▶ [Metinden Bölüm]:
^^^^

Mehmet Y. Yılmaz
Yıllar önce Mustafa Oğuz ile birlikte Trans Sibirya Ekspresi ile Vladivostok’tan Moskova’ya kadar 15 gün süren bir tren yolculuğu yapmıştık.
Sibirya, aralıksız yağan karın altında gerçekten büyüleyiciydi. Ama konumuz bu değil.
Kenti gezmek için trenden indiğimiz istasyonlardan biri Yekaterinburg idi.
Bir rehber, elinde küçük bir bayrakla önümüze düştü, birkaç İngiliz ve biz iki Türk de peşinde olmak üzere istasyondan çıktık.
İstasyondan çıkarken bir tuhaflık dikkatimi çekmişti ama anlam verememiştim. Anlamlandırmam için küçük grubumuzun etrafının istasyon çıkışında polis tarafından çevrilmesi gerekti.
Rus rehber ile polislerin başındaki tip hararetli bir tartışmaya girişti, sonra salıverildik.
Meğerse rehberin elinde bir mavi bayrak ile önde, bizim de arkasında yürümemizi oradaki işgüzar bir istasyon görevlisi "gösteri yürüyüşü" olarak algılamış. Polis de duruma el koymuş.
Bu anlattığım olay 9 yıl önce yaşandı. Bu komik macera, "Rus demokrasisinin" düzeyini biz yabancılara hatırlatan bir anı olarak kaldı.
Ama şimdi görüyorum ki benzeri bir şey, her an Türkiye’de de olabilir.
Şilili kadınların başlattığı danslı – şarkılı protesto eylemi nedeniyle dünya yüzünde polis dayağı yiyenler sadece Türk kadınları oldu mesela!
Adana’daki Kebap – Şalgam Festivali de Valiliğe göre "güvenlik gerekçesiyle", İçişleri Bakanı’na göre "geleneklerimize uymadığı için" yasaklandı.
Şu anda Türkiye’nin herhangi bir yerinde, bir protesto gösterisi yapmak için insanın yürek yemiş olması gerekiyor.

^^^^

▶ [Verilen Kayıtlar]:
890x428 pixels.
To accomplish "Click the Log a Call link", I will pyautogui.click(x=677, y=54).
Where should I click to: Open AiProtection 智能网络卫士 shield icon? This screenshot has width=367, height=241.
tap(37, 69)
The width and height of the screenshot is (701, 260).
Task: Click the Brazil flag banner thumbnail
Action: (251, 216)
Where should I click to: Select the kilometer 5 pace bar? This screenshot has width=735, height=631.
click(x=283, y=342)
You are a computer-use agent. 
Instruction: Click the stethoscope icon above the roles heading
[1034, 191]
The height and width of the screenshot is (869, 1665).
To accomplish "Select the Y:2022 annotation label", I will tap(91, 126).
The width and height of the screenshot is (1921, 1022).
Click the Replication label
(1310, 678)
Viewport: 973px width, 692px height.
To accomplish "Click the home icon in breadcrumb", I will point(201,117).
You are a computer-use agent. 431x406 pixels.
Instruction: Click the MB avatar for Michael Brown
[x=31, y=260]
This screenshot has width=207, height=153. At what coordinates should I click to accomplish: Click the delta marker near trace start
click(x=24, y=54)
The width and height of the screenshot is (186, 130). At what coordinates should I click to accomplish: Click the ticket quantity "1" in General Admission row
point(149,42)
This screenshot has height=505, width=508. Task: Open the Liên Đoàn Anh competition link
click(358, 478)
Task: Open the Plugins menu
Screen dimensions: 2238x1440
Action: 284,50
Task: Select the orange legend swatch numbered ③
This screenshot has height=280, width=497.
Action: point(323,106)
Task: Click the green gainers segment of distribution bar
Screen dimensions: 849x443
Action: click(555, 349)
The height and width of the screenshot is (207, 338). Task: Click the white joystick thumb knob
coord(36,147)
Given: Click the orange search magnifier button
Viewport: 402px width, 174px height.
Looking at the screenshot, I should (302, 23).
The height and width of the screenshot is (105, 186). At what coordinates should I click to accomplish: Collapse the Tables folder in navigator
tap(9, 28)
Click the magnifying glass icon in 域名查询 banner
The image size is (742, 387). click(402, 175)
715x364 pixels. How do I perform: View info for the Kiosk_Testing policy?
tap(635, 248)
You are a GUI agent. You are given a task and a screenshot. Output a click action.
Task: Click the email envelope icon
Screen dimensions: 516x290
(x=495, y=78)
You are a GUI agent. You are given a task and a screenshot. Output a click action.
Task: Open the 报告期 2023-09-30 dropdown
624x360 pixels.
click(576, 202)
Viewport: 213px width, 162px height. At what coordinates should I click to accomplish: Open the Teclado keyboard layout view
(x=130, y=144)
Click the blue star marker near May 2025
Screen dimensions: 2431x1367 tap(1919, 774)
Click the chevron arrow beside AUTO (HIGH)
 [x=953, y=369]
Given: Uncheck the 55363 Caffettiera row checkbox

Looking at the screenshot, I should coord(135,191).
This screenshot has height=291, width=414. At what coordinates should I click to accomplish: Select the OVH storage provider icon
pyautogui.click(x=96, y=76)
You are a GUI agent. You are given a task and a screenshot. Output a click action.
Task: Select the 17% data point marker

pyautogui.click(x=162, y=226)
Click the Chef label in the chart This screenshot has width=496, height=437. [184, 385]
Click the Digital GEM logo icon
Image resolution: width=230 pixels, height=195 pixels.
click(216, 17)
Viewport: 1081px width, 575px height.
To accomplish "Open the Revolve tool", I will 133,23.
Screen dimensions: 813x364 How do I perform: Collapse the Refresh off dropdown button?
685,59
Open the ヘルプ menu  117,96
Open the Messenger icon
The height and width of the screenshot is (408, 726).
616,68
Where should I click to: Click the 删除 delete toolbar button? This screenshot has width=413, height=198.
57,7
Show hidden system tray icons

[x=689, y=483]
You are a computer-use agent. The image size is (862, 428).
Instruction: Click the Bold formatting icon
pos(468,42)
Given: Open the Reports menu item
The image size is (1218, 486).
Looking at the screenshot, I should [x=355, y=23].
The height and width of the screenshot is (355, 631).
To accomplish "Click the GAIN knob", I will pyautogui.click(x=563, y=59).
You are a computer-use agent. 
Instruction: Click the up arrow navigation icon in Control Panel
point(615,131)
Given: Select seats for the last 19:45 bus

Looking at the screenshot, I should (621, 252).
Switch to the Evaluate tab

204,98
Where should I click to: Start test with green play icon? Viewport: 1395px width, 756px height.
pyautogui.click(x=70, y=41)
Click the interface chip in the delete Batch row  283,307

^^^^

▶ [İstenenler]:
a - Sibirya yolculuğu yazısına göre şu soruları yanıtlayın:
(i) Vladivostok'tan Moskova'ya tren yolculuğu kaç gün sürdü?
(ii) Rehberin elindeki bayrak ne renkteydi?
(iii) Adana'daki Kebap – Şalgam Festivali Valiliğe göre hangi gerekçeyle yasaklandı?
b - Sibirya yolculuğu yazısını "Sibirya, aralıksız yağan" ifadesinden "duruma el koymuş." ifadesine kadar yeniden yazın; "Yekaterinburg" yerine "Omsk" kullanın.
c - Sibirya yolculuğu yazısını son cümlesinden sonra devam ettirin.

▶ [Yazılı Yanıtlar]:
a -
(i) 15 gün.
(ii) Mavi.
(iii) Güvenlik gerekçesiyle.

b -
Sibirya, aralıksız yağan karın altında gerçekten büyüleyiciydi. Ama konumuz bu değil.
Kenti gezmek için trenden indiğimiz istasyonlardan biri Omsk idi.
Bir rehber, elinde küçük bir bayrakla önümüze düştü, birkaç İngiliz ve biz iki Türk de peşinde olmak üzere istasyondan çıktık.
İstasyondan çıkarken bir tuhaflık dikkatimi çekmişti ama anlam verememiştim. Anlamlandırmam için küçük grubumuzun etrafının istasyon çıkışında polis tarafından çevrilmesi gerekti.
Rus rehber ile polislerin başındaki tip hararetli bir tartışmaya girişti, sonra salıverildik.
Meğerse rehberin elinde bir mavi bayrak ile önde, bizim de arkasında yürümemizi oradaki işgüzar bir istasyon görevlisi "gösteri yürüyüşü" olarak algılamış. Polis de duruma el koymuş.

c -
Çünkü böyle bir durumda sizi bekleyen en hafifinden polis dayağı, biraz daha gözleri dönerse gözaltı, tutukluluk!
Şimdilik öldürmüyorlar tabii, bu da bir ilerleme sayılmalı mı, bilmiyorum.
Bütün mesele iktidarın, halk hareketlerinden, toplu protesto gösterilerinden korkuyor olması.
Bu paranoya en tepeden başlayıp aşağıya doğru mu yayıldı, yoksa aşağıdakiler yukarıdakini bu yola mı soktular, bilemiyorum.
Bildiğim şu ki Osman Kavala’nın AİHM kararına rağmen hala salıverilmemesinin nedeni de bu korku.
Kavala, bir örnek olsun diye cezalandırılıyor, suçlu olduğu için değil.
Adana’daki Kebap – Şalgam Festivali’nin yasaklanması da bu korkunun sonucu aslında.
İktidarın kendine güvendiği, Türkiye’nin demokratikleşip – sivilleşmesini dilinden düşürmediği yıllarda bu festival, hem de orijinal adıyla yapılabiliyordu: Rakı – Kebap Festivali!
Şimdi ise yasaklanıyor çünkü iktidar kendisine güvenini yitirdi, çareyi baskıda arıyor.
Normal bir ülkede, vatandaşlarının bir hafta sonu düzenleyeceği eğlenceyi "Sizleri koruyamam" diye iptal eden kamu yöneticisi, görevden alınırdı!
"Emrinde bu kadar polis, jandarma, istihbarat olanağı vs. varken vatandaşın güvenliğini sağlayamıyorsan o makamda işin ne" diye sormak gerekir.
Bunu yapması gereken kişi de İçişleri Bakanı. Ama o da insanların toplanmasından korkan yönetici elitin bir parçası.
Onun için Vali’nin beceriksizliğinin ilanı anlamına gelecek güvenlik gerekçesini ileri süremiyor, "Gelenekte yok, böyle bir festival yok" diyor.
İçişleri Bakanı’na söylemek isterim ki bunlara karar vermek senin işin de değil, haddin de değil.
8 Aralık'ta İstanbul Kadıköy'de, Şilili kadınların dünyaya yayılan danslı protestosu 'Las Tesis' için toplanan kadınlara polis müdahale etti, en az 7 kişi gözaltına alındı
* * *
Baskıcı iktidar için asıl tehlike içeride
İktidarın, sokak gösterilerinden ve sokaklarda, meydanlarda insanların toplanmasından bu kadar korkmasına hiç gerek yok.
Yale Üniversitesi öğretim üyelerinden Svolik’in araştırmasına göre 1945 – 2002 yılları arasında iktidara gelen ve sonra iktidardan gitmek durumunda kalan 316 baskıcı liderden sadece 32’si halk ayaklanması ile devrilmiş. Yaklaşık bir oran vermek gerekirse yüzde 10 gibi bir şey.
Baskıcı liderleri asıl korkmaları gerekenler, kendi yönetsel elit gruplarının içindeki tipler.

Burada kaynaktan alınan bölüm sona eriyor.